In discussing the difference between the cases in which the policy was procured by a person who had no insurable

interest in the life of the person insured, thus making a wager contract, and the cases where a policy was procured in good faith by the person himself to be assigned thereafter, one author has said: "The true line of distinction is the activity and responsibility of the assured and not the interest of the person entitled to the funds.
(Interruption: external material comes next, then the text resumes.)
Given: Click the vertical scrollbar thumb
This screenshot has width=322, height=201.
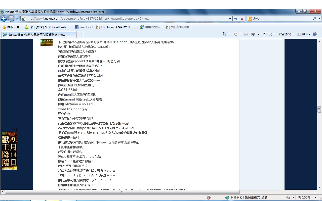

It is well established that a man may take out a policy on his own life, payable to any person he pleases, and it is drawing a distinction without a difference to hold that he cannot take out a policy and afterward transfer its benefits." (2 May on Insurance, 4th ed.-sec. 398a.) Another author in discussing this question, after stating that there is not entire unanimity in the decisions with reference to this subject, states: "The weight of authority sustains the proposition that if a person effects a valid insurance upon his own life and the transaction is bona fide and not intended to circumvent the law, the assignment to another will be uphold even though the assignee has no insurable interest in the life insured." (2 Joyce on Insurance,—2d ed.—sec. 918, and cases there cited.)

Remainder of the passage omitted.